** Begin RAW DATA **
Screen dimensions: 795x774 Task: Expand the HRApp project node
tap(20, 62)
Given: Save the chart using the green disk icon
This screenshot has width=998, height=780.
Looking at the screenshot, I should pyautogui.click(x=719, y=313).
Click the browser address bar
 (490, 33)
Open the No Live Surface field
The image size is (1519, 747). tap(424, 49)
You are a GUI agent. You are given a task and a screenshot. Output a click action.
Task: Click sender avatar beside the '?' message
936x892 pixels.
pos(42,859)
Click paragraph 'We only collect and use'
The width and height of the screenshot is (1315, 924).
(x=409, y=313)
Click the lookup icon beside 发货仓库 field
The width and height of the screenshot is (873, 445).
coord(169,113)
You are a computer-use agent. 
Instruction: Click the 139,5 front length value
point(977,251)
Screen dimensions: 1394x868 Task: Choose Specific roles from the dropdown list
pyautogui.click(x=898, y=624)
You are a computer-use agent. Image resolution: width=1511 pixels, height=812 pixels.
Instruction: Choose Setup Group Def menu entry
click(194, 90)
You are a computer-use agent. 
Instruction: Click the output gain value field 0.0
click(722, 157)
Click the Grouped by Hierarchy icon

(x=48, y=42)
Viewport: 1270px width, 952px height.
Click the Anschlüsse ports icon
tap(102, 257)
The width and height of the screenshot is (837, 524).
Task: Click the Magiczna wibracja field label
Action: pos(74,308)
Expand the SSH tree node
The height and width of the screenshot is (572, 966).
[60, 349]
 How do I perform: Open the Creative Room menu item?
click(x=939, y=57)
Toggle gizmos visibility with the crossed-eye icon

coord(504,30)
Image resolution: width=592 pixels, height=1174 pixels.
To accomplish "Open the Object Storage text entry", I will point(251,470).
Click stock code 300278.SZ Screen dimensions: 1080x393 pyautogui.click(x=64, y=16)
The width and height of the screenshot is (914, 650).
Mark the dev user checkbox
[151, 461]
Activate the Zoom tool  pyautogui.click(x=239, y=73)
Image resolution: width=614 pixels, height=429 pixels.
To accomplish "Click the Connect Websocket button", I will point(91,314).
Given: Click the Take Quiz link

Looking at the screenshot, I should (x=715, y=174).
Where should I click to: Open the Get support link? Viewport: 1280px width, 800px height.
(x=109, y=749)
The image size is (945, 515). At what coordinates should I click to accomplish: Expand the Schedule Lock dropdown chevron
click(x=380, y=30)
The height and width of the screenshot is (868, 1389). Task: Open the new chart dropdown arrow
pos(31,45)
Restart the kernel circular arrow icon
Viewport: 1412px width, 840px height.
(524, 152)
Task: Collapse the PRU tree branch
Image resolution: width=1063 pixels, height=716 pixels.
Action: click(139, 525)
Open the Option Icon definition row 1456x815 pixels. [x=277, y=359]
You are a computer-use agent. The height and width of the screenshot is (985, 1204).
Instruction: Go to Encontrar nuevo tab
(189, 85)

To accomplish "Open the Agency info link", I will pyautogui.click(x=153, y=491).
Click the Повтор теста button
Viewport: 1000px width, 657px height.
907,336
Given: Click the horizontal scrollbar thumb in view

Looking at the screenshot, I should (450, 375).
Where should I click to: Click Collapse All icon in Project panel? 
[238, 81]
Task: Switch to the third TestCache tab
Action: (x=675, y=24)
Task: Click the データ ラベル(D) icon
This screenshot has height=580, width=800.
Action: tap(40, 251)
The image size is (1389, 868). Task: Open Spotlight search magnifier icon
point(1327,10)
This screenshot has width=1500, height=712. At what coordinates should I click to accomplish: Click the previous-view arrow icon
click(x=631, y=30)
** End RAW DATA **
Copy every line of the records above with no changes at all.

» **CORRECT OUTPUT**:
Screen dimensions: 795x774 Task: Expand the HRApp project node
tap(20, 62)
Given: Save the chart using the green disk icon
This screenshot has width=998, height=780.
Looking at the screenshot, I should pyautogui.click(x=719, y=313).
Click the browser address bar
 (490, 33)
Open the No Live Surface field
The image size is (1519, 747). tap(424, 49)
You are a GUI agent. You are given a task and a screenshot. Output a click action.
Task: Click sender avatar beside the '?' message
936x892 pixels.
pos(42,859)
Click paragraph 'We only collect and use'
The width and height of the screenshot is (1315, 924).
(x=409, y=313)
Click the lookup icon beside 发货仓库 field
The width and height of the screenshot is (873, 445).
coord(169,113)
You are a computer-use agent. 
Instruction: Click the 139,5 front length value
point(977,251)
Screen dimensions: 1394x868 Task: Choose Specific roles from the dropdown list
pyautogui.click(x=898, y=624)
You are a computer-use agent. Image resolution: width=1511 pixels, height=812 pixels.
Instruction: Choose Setup Group Def menu entry
click(194, 90)
You are a computer-use agent. 
Instruction: Click the output gain value field 0.0
click(722, 157)
Click the Grouped by Hierarchy icon

(x=48, y=42)
Viewport: 1270px width, 952px height.
Click the Anschlüsse ports icon
tap(102, 257)
The width and height of the screenshot is (837, 524).
Task: Click the Magiczna wibracja field label
Action: pos(74,308)
Expand the SSH tree node
The height and width of the screenshot is (572, 966).
[60, 349]
 How do I perform: Open the Creative Room menu item?
click(x=939, y=57)
Toggle gizmos visibility with the crossed-eye icon

coord(504,30)
Image resolution: width=592 pixels, height=1174 pixels.
To accomplish "Open the Object Storage text entry", I will point(251,470).
Click stock code 300278.SZ Screen dimensions: 1080x393 pyautogui.click(x=64, y=16)
The width and height of the screenshot is (914, 650).
Mark the dev user checkbox
[151, 461]
Activate the Zoom tool  pyautogui.click(x=239, y=73)
Image resolution: width=614 pixels, height=429 pixels.
To accomplish "Click the Connect Websocket button", I will point(91,314).
Given: Click the Take Quiz link

Looking at the screenshot, I should (x=715, y=174).
Where should I click to: Open the Get support link? Viewport: 1280px width, 800px height.
(x=109, y=749)
The image size is (945, 515). At what coordinates should I click to accomplish: Expand the Schedule Lock dropdown chevron
click(x=380, y=30)
The height and width of the screenshot is (868, 1389). Task: Open the new chart dropdown arrow
pos(31,45)
Restart the kernel circular arrow icon
Viewport: 1412px width, 840px height.
(524, 152)
Task: Collapse the PRU tree branch
Image resolution: width=1063 pixels, height=716 pixels.
Action: click(139, 525)
Open the Option Icon definition row 1456x815 pixels. [x=277, y=359]
You are a computer-use agent. The height and width of the screenshot is (985, 1204).
Instruction: Go to Encontrar nuevo tab
(189, 85)

To accomplish "Open the Agency info link", I will pyautogui.click(x=153, y=491).
Click the Повтор теста button
Viewport: 1000px width, 657px height.
907,336
Given: Click the horizontal scrollbar thumb in view

Looking at the screenshot, I should (450, 375).
Where should I click to: Click Collapse All icon in Project panel? 
[238, 81]
Task: Switch to the third TestCache tab
Action: (x=675, y=24)
Task: Click the データ ラベル(D) icon
This screenshot has height=580, width=800.
Action: tap(40, 251)
The image size is (1389, 868). Task: Open Spotlight search magnifier icon
point(1327,10)
This screenshot has width=1500, height=712. At what coordinates should I click to accomplish: Click the previous-view arrow icon
click(x=631, y=30)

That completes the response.